Selected text »
*** Block opens ***

En route, they also passed the pillar of Marcellus (the Roman general who captured Syracuse during the Second Punic War, 218–201 BC). Blane recounted: 

Before arriving at Syracuse we passed a ruin composed of large square stones. This is said to be the trophy erected by Marcellus after he had taken Syracuse. The whole distance from Catania to Syracuse – 42 miles is without the least appearance of a road.

Base of a colossal column near Syracuse, drawn by Luigi Mayer, engraved by William Watts, 1810 © The New York Public Library (b10155031), shared under a public domain licence

Syracuse

In the south-east corner of Sicily, the coastal city of Syracuse originated as a Greek colony founded by Corinthians in the eighth-century BC on the island of Ortygia. This was one of several Greek colonies founded across Magna Graecia in Sicily and southern Italy. Some of the most distinctive and well-preserved remains of these Greek settlements are the monumental archaic Doric temples, built to honour the gods, commemorate major victories in battle, and as symbols of wealth, status and Greek identity. Two such temple sites in Syracuse were visited and described by Crompton, neither as large or well-preserved as those in Akragas and Selinous, but important survivals, nonetheless. He also visited several other ancient sites, as detailed below.

In 1787, whilst Goethe, the German writer and poet, claimed:

To have seen Italy without having seen Sicily is not to have seen Italy at all, for Sicily is the clue to everything”, he did not see Syracuse as he had “…heard that little now remained of that once glorious city but its name”. In this, he was clearly misinformed.

Goethe in the Roman Campagna, by Johann Heinrich Wilhelm Tischbein (1751-1829), 1787 © Städel Museum, Frankfurt am Main (no. 1157), public domain

February 17th – the ancient sights of Syracuse

During his short stay in Syracuse, on 17th February 1825, with his travel companions and a guide, Joshua S. Crompton had a long and busy day visiting the city’s numerous ancient sites, including the ‘Peritoneum’ (Temple of Olympian Zeus), the amphitheatre, theatre, nymphaeum and latomia (quarries), the Ear of Dionysius, the Tomb of Archimedes, the cathedral and remains of the Temple of Athena, the catacombs and museum, and finally the Fountain of Arethusa. He wrote of the start of their day:

“Rose tolerable early, and formed a large party to see the celebrated ancient remains, we procured a guide who was a rather intelligent man, and who had made some good drawings of these ruins, we left the town by the same entrance we had come in by in the evening, and which I have since found out is the only one…”

The Temple of Olympian Zeus

On a hill above the town, Crompton’s first visit was to his so-called ‘Peritoneum’, aka the Temple of Olympian Zeus, built in the sixth-century BC. Only two partial columns and the stereobate of the structure remain. This represents a civic cult outside the walls of the city in the sanctuary of the god. Originally a long, narrow building, it is estimated that the entire structure measured c.20.5m by 60m, with a plan of six by seventeen Doric columns, with a double colonnade at the front of the naos. Of this site, Crompton wrote:

Leaving the shore we ascended the hill above the modern town, on the flat before you enter on the rock, there are the remains of the Peritoneum, which I understand was the school for the students to dispute in, only two pillars now remain, the bases of several are yet remaining, and I inspected them, the pillars have been raised to their recent situation not many years back, as evidently the whole of the ground has been raised by rubbish, as these bases have been excavated 3 or 4 feet.”

*** Block closes ***

What this exercise asks »
**A)** In the account of the journey to Syracuse, switch "Catania" to "Messina" and write out the stretch from "Before arriving at" through "appearance of a road.".
**B)** Name every person the captions in the Syracuse account credit with drawing, engraving or painting a picture.
The items that come next have nothing to do with the text.

Data extracts »
*** Block opens ***

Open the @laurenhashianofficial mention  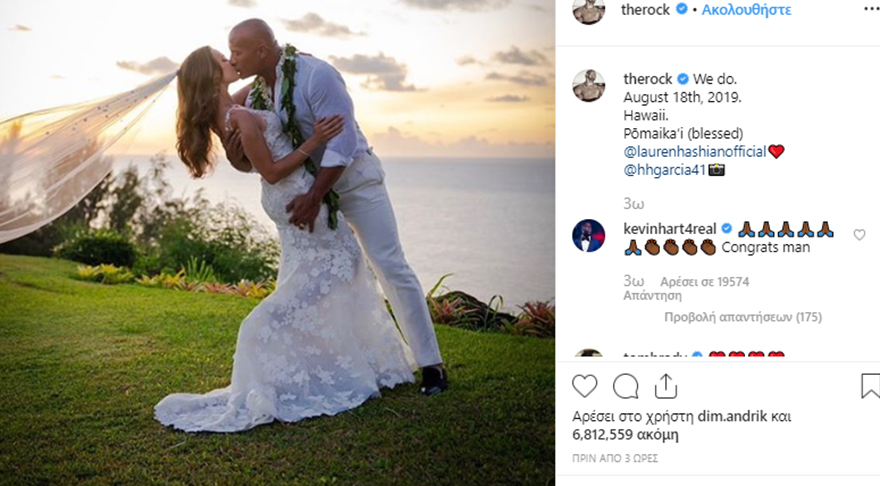(x=695, y=152)
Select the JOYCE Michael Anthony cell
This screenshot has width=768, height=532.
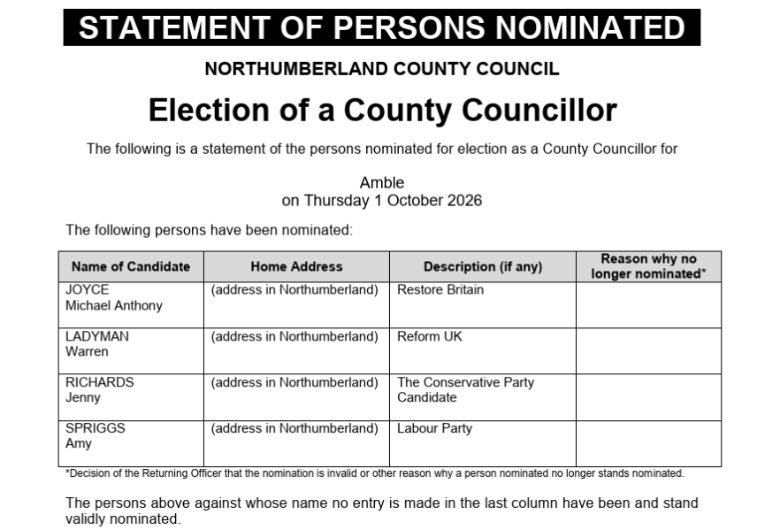coord(131,305)
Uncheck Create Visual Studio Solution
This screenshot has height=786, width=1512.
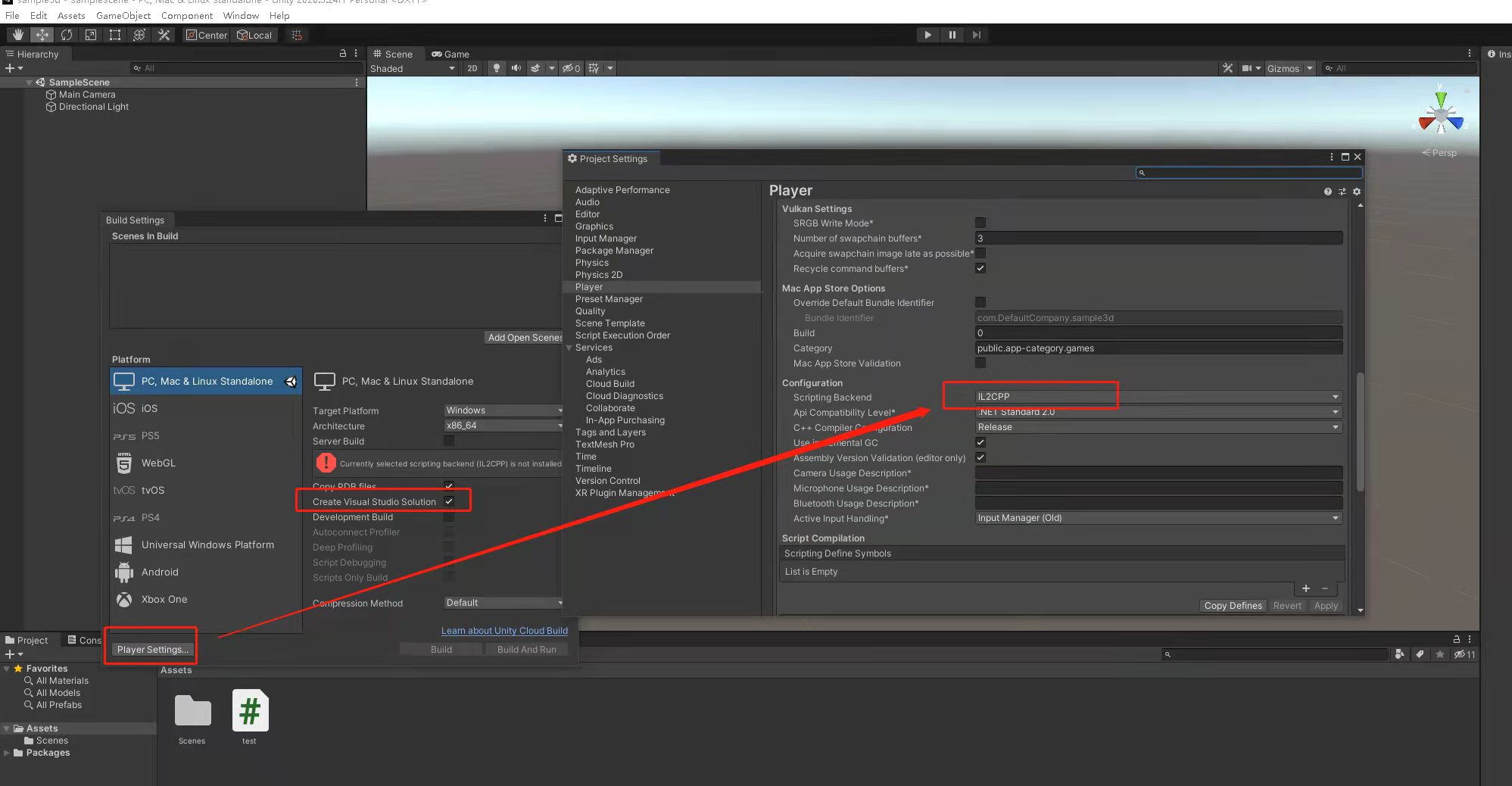(x=449, y=501)
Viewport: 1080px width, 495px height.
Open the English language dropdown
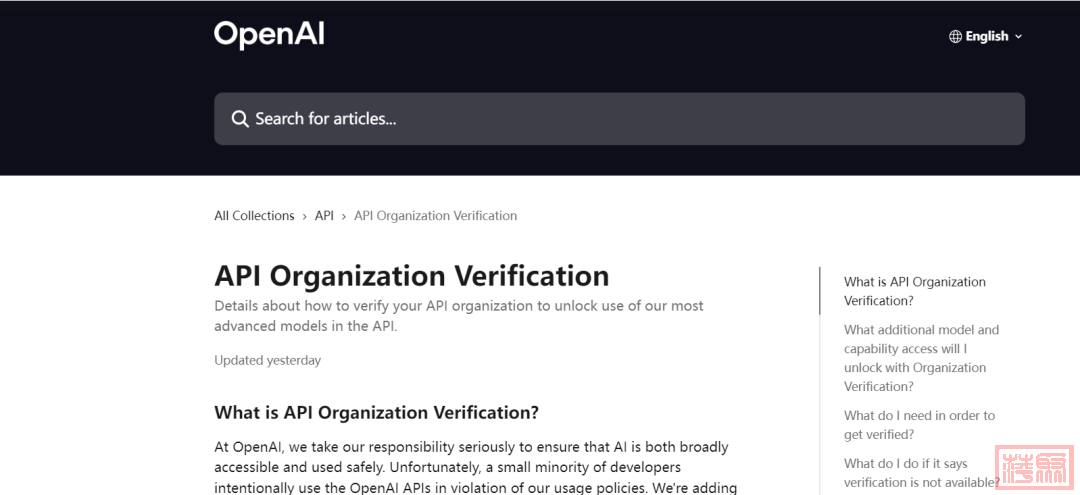pyautogui.click(x=986, y=36)
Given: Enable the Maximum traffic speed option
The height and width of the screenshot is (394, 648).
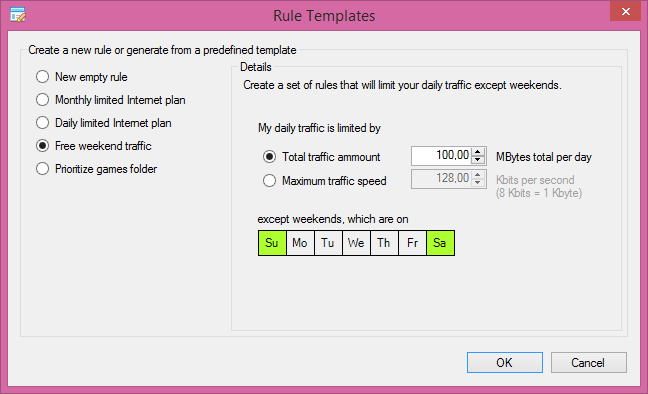Looking at the screenshot, I should click(x=324, y=181).
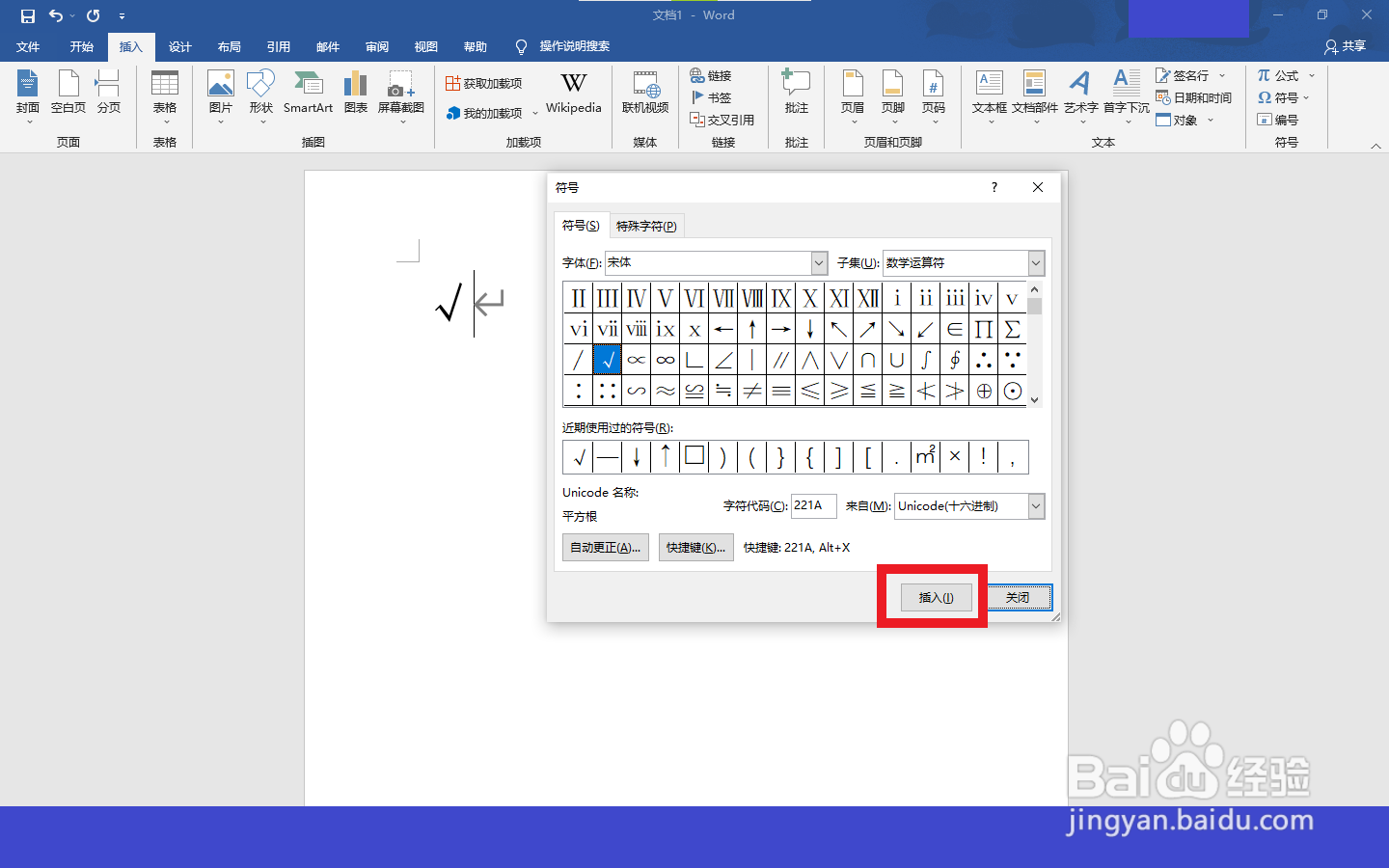Open the 字体 font dropdown in Symbol dialog
Screen dimensions: 1389x868
coord(818,262)

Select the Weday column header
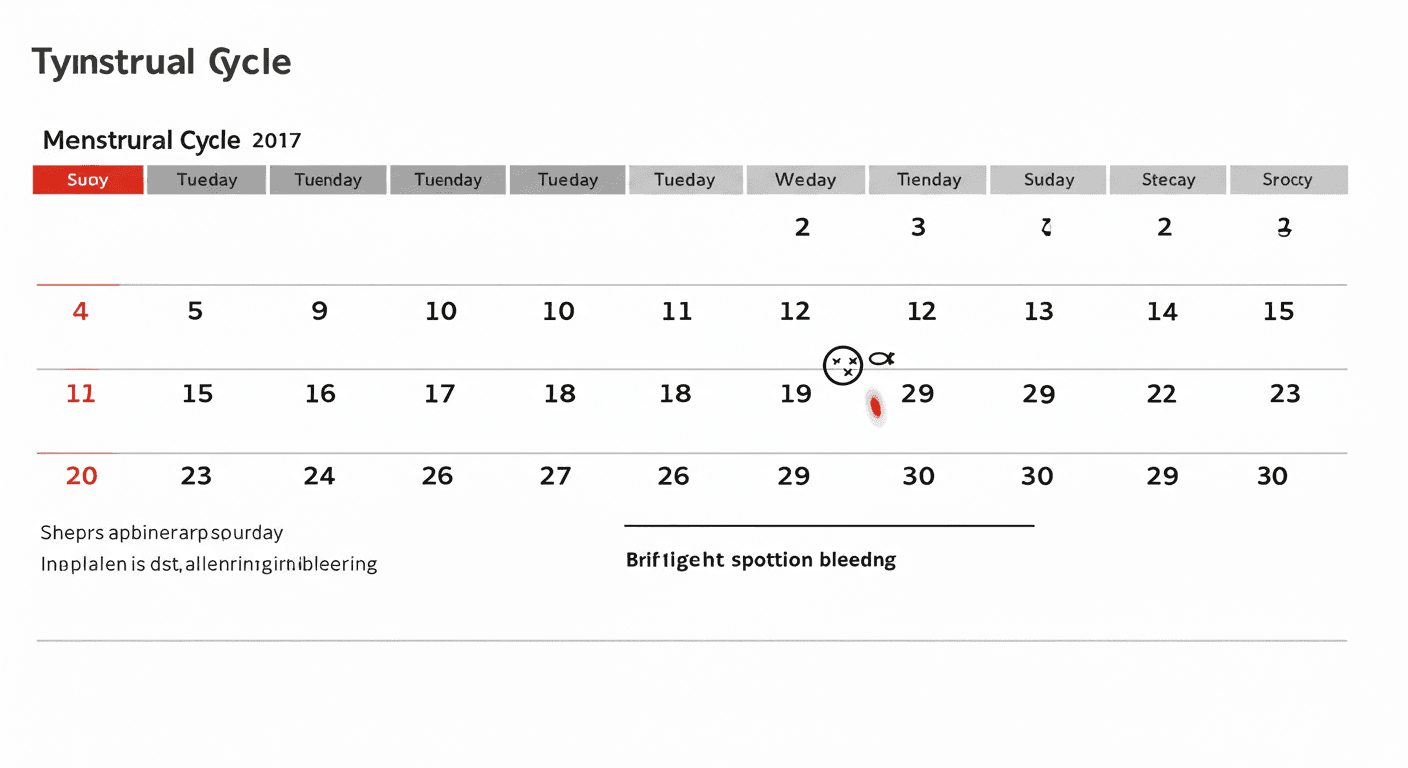(805, 180)
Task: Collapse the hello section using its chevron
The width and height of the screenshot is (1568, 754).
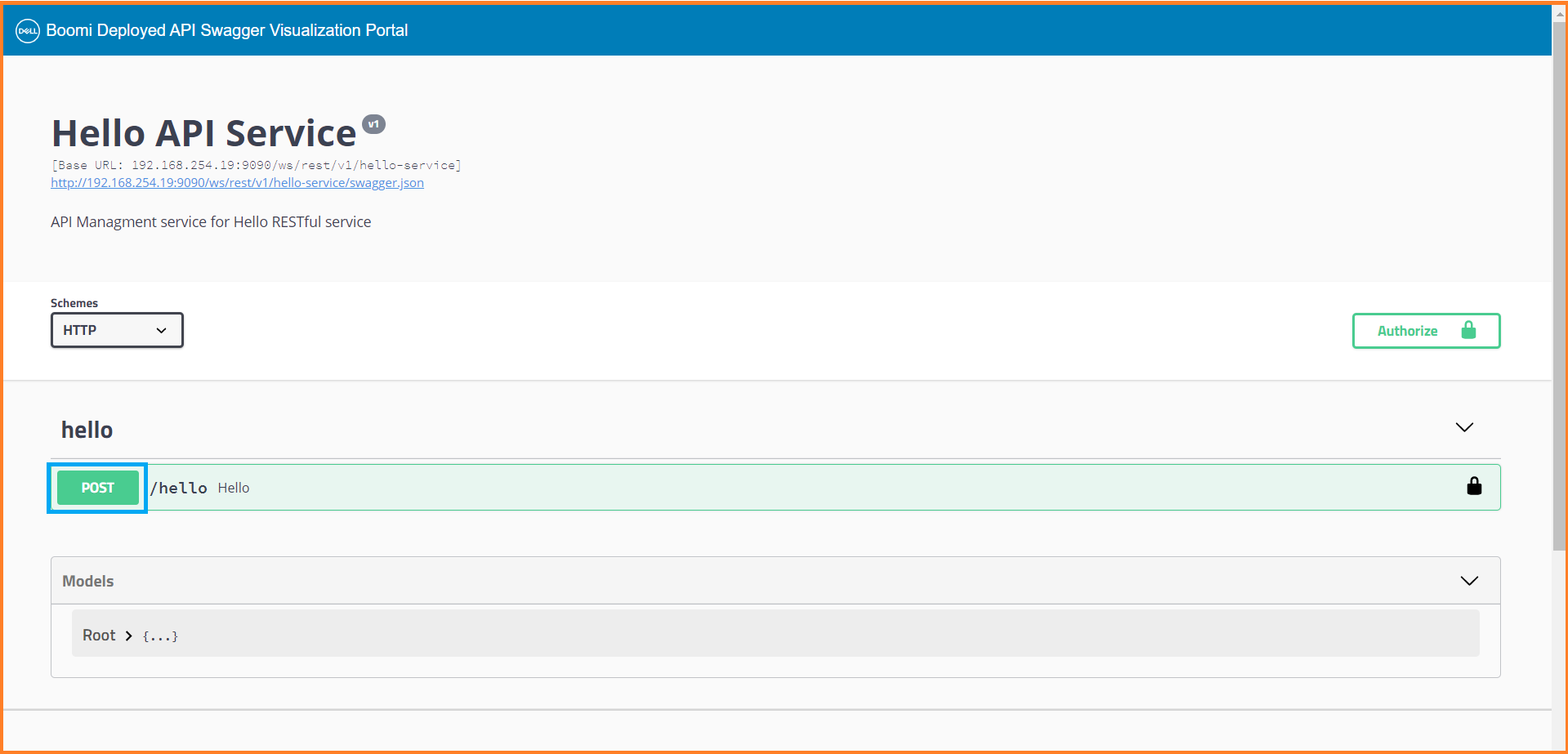Action: click(1464, 427)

*** Block closes ***

Task results »
**A)**
Before arriving at Syracuse we passed a ruin composed of large square stones. This is said to be the trophy erected by Marcellus after he had taken Syracuse. The whole distance from Messina to Syracuse – 42 miles is without the least appearance of a road.

**B)** Luigi Mayer, William Watts, Johann Heinrich Wilhelm Tischbein